The studio kit problem

A lot of small-business clients need the same kinds of sites. A doctor’s clinic with a booking flow. A hospital with departments and an appointments page. A college with admissions and faculty. A small e-commerce store with a cart and a few collections.

If you build each one from scratch, every project looks like a fresh discovery process and your timeline collapses. If you build each one from the same generic template, every site ends up looking like the same generic template — and the client knows it.

The brief I gave myself was something in between: a library of production-ready spines that share the boring 80% and let the visible 20% feel custom.

The 80/20 split

Every site, regardless of vertical, shares a lot of plumbing:

  • A responsive shell with a header, nav, content area, footer
  • A typography ramp, color tokens, motion timings
  • Form patterns (input, button, validation)
  • An admin layer for whoever owns content
  • SEO meta, schema, sitemap, robots
  • Performance budget, image handling, caching

That’s the 80% — the part the client doesn’t notice if it’s right and notices loudly if it’s wrong. I built it once.

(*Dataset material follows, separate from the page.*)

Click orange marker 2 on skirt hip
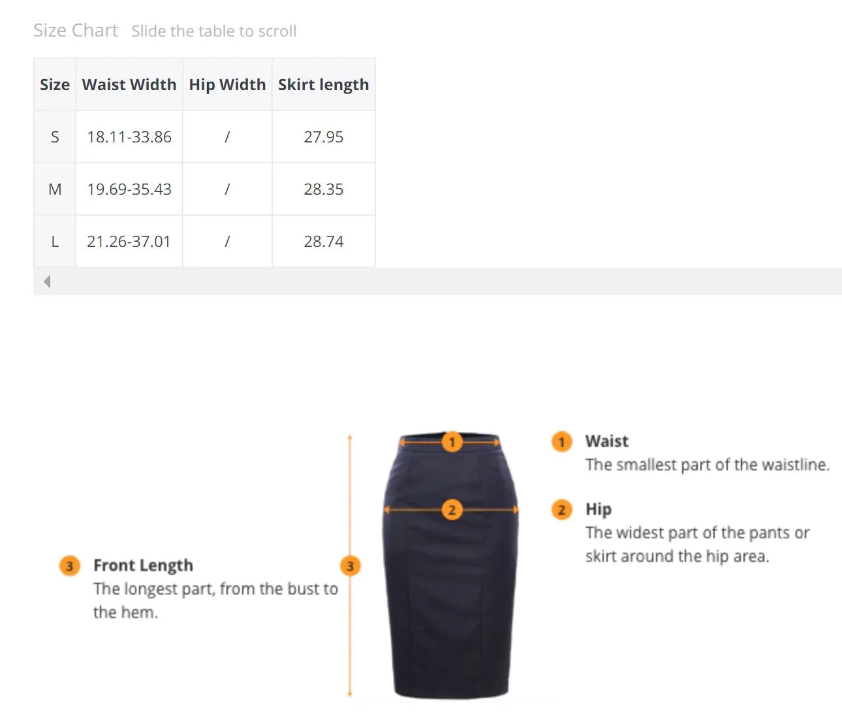This screenshot has height=718, width=842. (x=452, y=510)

The 20% is what makes the site the brand: the wordmark, the color palette, the photography style, the voice in the headlines, the specific industry components (booking flow for a doctor, appointment scheduler for a hospital, application form for a college, cart for an e-com).

The trick was making sure the 20% layer could swap without disturbing the 80%. That’s where design tokens earn their keep.

Tokens are the cheapest customization layer

Every template uses the same component library, but the components consume tokens instead of hardcoded values. Color, type, spacing, radii, motion — all token-driven. To customize a site for a new client, I edit the token file. The components don’t change. The site looks completely different.

This is the design-system pattern most studios talk about. What’s specific here is that the tokens are brand-level, not component-level. I don’t override “the doctor’s button color.” I override “the brand’s primary color,” and the button color follows. That’s a compounding kind of leverage — every component, page, and email automatically inherits the swap.

A doctor template I customize for a new clinic in 2 days would have taken 2 weeks from scratch. Same end product. Different studio operations.

What’s in the library

  • E-commerce — small-store template with cart, checkout, product catalog patterns, and an editorial home page. Aimed at brands that don’t need Shopify-scale infrastructure but do need a real storefront
  • Hospital — multi-department template with appointment booking, doctor profiles, departments, location pages, and emergency contact patterns
  • Doctor / clinic — single-practitioner template with booking, reviews, location, and a content-light brochure model
  • College / education — admissions funnel, faculty, courses, contact, and a news / events surface

Each one is fully working — not Figma mockups. They render on mobile. They handle forms. They have proper SEO. They’re production code, not a “premium template” you’d buy on Themeforest.

What I shipped

  • Four template families across e-commerce, hospital, doctor, and college verticals
  • A shared component library — header, nav, footer, forms, cards, hero patterns
  • Brand-level design tokens that flow through every component
  • Per-vertical components that don’t make sense to share (an appointment scheduler for the doctor template, a cart for e-commerce)
  • A small admin scaffold so the client team can edit content without engineering
  • Documentation on how to customize each template — the runbook a junior engineer (or me, six months later) can follow

Tech notes

  • Astro and Next.js variants depending on whether the project needs server logic — the spine is portable
  • Tailwind v4 for styling, with all custom values flowing through tokens
  • WordPress versions of each for clients whose teams already know WordPress (per the same logic as the ABS / NIP / BookWithTeachers builds)
  • Razorpay / Stripe pluggable depending on the client’s market
  • Cloudflare in front, with _headers config baked in

What was harder than it looked

Resisting the temptation to over-component. The first version of the library had a component for everything — a button, an icon-button, a button-with-loader, a button-with-modal. By the third client I realized half of those abstractions were premature. Customization was happening at the page level, not the component level, and the over-engineering was getting in the way.

Version two of the library is leaner. Fewer components, more compositional patterns. The spine is smaller. The customization is faster. Less is more, and the only way to learn that lesson is to first make a system that has too much in it.

Outcome

A studio kit I lean on when a client needs production-quality on a small-business timeline. The brand changes; the structure underneath is battle-tested. The unit cost per project drops with every project; the quality stays the same.

What I’d do differently

I’d document the customization runbook earlier. The first three clients on the templates were each a slightly different customization — and I learned each time. By client four the patterns were clear, but it took me until client five to write them down. Documentation written from the work, not before it, is more useful than documentation written from theory — but writing it earlier still would have saved a junior dev’s time when they took over a build.